■ **TASK ITEM**
In the material below, find the line with "Send (1534, 2196)" and the line with "Маньківка (1106, 1363)", then output those two lines and every line between them, exactly.

■ **AVAILABLE DATA**
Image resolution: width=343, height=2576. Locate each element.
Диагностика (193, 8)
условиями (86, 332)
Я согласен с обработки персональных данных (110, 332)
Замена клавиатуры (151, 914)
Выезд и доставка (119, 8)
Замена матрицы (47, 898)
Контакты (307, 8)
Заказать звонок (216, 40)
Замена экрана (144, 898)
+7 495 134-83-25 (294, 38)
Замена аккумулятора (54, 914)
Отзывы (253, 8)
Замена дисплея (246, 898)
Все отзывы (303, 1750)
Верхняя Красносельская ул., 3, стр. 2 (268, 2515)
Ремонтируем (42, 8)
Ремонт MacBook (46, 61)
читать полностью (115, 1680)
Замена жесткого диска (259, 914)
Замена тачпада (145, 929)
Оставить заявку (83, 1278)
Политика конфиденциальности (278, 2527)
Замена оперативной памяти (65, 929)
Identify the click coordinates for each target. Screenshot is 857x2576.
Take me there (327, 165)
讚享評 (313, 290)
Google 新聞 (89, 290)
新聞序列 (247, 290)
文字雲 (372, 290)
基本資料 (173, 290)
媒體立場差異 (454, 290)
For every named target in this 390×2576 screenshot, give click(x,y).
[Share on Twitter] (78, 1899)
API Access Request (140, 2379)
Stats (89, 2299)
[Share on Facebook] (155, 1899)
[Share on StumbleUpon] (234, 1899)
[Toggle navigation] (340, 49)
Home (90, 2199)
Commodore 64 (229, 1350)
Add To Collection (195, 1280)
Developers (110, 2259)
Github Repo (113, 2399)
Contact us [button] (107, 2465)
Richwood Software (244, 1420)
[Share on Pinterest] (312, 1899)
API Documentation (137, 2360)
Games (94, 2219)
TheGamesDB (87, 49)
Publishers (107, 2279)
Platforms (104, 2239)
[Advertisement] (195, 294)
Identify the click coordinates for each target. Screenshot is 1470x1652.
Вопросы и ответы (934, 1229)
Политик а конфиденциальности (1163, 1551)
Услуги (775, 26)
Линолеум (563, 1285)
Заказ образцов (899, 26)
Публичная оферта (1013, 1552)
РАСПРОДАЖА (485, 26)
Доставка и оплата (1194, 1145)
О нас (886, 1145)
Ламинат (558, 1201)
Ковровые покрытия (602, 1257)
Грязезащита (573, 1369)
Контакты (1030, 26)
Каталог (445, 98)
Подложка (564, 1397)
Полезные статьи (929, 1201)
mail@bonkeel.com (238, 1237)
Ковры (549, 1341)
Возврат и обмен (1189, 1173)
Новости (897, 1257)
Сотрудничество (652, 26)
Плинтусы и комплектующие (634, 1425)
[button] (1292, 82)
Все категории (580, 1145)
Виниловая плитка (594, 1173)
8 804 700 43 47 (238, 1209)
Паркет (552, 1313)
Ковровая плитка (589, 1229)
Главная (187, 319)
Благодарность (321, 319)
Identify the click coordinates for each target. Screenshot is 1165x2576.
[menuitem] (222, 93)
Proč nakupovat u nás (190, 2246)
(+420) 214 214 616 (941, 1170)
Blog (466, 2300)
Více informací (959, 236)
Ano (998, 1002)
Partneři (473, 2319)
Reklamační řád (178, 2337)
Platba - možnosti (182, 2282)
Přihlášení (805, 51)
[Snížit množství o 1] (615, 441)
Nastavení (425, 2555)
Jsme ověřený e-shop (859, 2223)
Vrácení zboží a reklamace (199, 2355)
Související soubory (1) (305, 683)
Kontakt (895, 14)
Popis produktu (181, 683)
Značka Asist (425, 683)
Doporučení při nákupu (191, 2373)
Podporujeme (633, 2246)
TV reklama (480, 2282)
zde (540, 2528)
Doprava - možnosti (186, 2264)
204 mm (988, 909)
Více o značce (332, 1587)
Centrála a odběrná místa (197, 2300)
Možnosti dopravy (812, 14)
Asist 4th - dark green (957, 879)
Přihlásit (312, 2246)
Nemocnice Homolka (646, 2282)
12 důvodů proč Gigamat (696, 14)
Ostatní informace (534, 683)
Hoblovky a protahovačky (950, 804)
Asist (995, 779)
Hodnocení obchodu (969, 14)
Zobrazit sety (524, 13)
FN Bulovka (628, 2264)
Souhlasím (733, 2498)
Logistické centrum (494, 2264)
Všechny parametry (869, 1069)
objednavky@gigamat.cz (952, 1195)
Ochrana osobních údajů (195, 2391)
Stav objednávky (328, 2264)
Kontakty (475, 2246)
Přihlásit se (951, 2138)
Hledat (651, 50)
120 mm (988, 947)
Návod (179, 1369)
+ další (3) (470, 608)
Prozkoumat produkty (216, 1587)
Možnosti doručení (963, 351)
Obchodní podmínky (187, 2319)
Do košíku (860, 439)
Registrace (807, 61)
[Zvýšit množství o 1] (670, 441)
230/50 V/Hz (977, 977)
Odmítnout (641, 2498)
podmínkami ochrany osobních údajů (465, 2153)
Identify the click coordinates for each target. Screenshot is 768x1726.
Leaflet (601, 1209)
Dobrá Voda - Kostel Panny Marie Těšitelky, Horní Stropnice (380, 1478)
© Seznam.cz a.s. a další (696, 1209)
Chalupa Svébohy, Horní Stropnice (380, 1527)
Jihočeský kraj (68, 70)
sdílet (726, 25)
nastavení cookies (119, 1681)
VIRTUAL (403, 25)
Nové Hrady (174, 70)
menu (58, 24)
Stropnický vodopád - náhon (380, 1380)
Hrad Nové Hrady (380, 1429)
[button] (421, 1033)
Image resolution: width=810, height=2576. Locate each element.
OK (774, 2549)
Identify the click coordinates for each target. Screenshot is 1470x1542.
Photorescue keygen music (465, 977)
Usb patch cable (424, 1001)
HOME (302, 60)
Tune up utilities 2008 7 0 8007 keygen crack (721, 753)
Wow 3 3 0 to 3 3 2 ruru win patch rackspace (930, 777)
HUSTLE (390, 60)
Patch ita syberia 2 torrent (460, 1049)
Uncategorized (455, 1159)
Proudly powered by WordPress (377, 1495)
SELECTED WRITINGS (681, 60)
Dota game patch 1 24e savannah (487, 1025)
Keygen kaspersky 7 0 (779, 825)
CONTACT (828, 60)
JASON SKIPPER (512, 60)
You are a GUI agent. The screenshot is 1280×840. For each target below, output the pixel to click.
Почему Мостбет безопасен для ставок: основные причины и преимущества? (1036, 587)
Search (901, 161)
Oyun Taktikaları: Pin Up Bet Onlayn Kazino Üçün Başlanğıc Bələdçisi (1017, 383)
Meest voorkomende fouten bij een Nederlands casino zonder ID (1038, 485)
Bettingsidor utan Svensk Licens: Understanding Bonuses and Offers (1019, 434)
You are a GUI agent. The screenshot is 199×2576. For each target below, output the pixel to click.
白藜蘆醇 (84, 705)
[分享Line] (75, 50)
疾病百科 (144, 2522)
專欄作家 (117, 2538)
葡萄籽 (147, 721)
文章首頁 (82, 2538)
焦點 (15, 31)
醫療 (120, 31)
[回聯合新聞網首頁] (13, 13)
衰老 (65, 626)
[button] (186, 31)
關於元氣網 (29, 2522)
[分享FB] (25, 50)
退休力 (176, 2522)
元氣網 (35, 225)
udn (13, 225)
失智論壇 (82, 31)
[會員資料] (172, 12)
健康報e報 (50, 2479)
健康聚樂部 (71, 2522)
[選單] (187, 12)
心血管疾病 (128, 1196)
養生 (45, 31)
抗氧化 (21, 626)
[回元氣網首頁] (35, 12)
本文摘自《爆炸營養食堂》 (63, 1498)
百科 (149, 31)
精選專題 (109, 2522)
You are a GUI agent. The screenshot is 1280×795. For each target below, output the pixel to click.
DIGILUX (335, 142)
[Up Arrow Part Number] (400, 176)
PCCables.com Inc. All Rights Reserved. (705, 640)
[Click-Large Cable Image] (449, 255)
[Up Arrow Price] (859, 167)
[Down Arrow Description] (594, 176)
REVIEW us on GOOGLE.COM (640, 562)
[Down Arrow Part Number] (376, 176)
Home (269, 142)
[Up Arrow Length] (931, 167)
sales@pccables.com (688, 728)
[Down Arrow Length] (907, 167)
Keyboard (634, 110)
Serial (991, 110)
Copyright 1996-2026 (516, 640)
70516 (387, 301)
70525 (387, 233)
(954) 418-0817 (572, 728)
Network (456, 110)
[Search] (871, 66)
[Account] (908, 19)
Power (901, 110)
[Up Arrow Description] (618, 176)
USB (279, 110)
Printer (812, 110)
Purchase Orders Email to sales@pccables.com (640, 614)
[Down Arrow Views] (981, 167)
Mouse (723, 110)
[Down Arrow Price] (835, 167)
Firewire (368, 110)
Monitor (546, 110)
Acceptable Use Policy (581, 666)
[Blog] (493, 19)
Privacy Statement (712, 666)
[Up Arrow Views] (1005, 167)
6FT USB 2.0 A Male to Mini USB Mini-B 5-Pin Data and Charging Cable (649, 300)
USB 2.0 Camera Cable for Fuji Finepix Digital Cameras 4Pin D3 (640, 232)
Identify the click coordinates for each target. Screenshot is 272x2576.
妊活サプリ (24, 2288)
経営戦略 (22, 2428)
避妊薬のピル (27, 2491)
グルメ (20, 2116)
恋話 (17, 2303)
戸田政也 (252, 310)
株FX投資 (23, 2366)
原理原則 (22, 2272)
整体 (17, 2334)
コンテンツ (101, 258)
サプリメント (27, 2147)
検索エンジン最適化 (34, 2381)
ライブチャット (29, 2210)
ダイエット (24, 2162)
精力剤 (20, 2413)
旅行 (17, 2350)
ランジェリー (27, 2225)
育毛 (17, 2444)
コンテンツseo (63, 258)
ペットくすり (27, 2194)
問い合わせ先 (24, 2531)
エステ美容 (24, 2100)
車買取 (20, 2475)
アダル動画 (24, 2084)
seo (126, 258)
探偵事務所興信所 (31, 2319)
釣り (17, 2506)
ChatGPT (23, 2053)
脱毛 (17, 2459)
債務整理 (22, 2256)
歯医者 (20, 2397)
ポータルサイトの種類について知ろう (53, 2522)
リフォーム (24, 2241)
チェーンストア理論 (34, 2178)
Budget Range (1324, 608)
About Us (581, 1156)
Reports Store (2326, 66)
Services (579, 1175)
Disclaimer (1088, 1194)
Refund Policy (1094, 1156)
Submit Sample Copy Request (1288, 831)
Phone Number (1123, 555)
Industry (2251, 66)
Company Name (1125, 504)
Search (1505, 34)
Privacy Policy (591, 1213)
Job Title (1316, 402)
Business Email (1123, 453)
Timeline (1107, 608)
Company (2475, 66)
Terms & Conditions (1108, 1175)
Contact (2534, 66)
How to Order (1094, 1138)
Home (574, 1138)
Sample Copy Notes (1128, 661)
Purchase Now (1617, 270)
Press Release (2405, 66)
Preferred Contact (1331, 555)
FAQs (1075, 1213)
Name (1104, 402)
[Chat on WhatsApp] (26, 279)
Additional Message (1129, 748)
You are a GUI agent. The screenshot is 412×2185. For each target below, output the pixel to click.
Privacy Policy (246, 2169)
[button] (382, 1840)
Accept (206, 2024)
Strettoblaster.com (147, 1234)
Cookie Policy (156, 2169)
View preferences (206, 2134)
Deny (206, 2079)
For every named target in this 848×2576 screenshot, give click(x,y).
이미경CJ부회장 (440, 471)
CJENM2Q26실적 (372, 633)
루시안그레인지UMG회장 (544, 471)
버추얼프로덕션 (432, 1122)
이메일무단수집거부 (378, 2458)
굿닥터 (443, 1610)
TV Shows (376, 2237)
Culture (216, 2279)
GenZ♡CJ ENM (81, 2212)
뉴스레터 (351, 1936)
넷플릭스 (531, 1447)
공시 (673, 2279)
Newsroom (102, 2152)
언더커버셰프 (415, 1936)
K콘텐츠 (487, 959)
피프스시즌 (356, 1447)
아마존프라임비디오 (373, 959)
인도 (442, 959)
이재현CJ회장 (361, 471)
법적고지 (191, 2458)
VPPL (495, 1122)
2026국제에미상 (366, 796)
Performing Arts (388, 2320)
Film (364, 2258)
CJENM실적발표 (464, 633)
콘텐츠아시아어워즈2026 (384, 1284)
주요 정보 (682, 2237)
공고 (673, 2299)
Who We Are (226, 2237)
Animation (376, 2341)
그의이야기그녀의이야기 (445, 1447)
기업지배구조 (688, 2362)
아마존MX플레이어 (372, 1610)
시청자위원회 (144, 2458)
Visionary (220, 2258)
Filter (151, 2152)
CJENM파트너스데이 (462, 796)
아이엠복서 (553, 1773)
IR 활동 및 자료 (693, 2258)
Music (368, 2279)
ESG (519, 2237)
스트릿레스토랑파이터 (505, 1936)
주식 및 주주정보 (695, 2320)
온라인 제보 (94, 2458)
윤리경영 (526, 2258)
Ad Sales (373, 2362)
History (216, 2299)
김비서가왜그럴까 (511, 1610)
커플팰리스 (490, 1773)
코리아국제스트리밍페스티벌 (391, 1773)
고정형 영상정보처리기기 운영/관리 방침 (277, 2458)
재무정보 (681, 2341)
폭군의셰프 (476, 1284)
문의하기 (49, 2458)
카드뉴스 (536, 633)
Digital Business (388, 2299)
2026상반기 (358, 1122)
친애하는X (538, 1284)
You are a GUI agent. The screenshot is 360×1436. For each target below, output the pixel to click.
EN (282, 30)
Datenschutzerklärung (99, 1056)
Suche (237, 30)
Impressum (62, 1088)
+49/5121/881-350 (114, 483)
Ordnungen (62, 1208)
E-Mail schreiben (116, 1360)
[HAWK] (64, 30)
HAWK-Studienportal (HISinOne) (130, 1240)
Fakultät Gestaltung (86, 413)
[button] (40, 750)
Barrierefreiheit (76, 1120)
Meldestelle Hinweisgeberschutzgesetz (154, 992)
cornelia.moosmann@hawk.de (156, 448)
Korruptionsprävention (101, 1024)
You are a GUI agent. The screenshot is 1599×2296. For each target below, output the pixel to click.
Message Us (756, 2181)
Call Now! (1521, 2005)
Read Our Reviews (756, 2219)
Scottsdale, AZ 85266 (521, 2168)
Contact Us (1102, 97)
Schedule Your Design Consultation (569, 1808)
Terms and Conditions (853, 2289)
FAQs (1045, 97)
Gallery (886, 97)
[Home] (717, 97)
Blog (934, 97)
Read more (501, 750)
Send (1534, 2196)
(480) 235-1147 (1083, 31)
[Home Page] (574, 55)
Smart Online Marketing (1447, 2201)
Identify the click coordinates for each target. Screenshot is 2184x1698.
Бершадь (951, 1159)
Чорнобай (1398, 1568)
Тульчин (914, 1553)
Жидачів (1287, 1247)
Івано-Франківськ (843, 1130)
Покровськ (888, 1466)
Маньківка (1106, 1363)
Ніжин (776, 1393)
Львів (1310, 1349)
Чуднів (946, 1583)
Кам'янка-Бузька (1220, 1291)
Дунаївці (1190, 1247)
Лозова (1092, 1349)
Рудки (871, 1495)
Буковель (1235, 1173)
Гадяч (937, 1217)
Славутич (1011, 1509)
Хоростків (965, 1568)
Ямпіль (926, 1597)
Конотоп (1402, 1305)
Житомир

■ **COMPLETED EXERCISE**
Send (1534, 2196)
(480) 235-1147 (1083, 31)
[Home Page] (574, 55)
Smart Online Marketing (1447, 2201)
Identify the click coordinates for each target. Screenshot is 2184x1698.
Бершадь (951, 1159)
Чорнобай (1398, 1568)
Тульчин (914, 1553)
Жидачів (1287, 1247)
Івано-Франківськ (843, 1130)
Покровськ (888, 1466)
Маньківка (1106, 1363)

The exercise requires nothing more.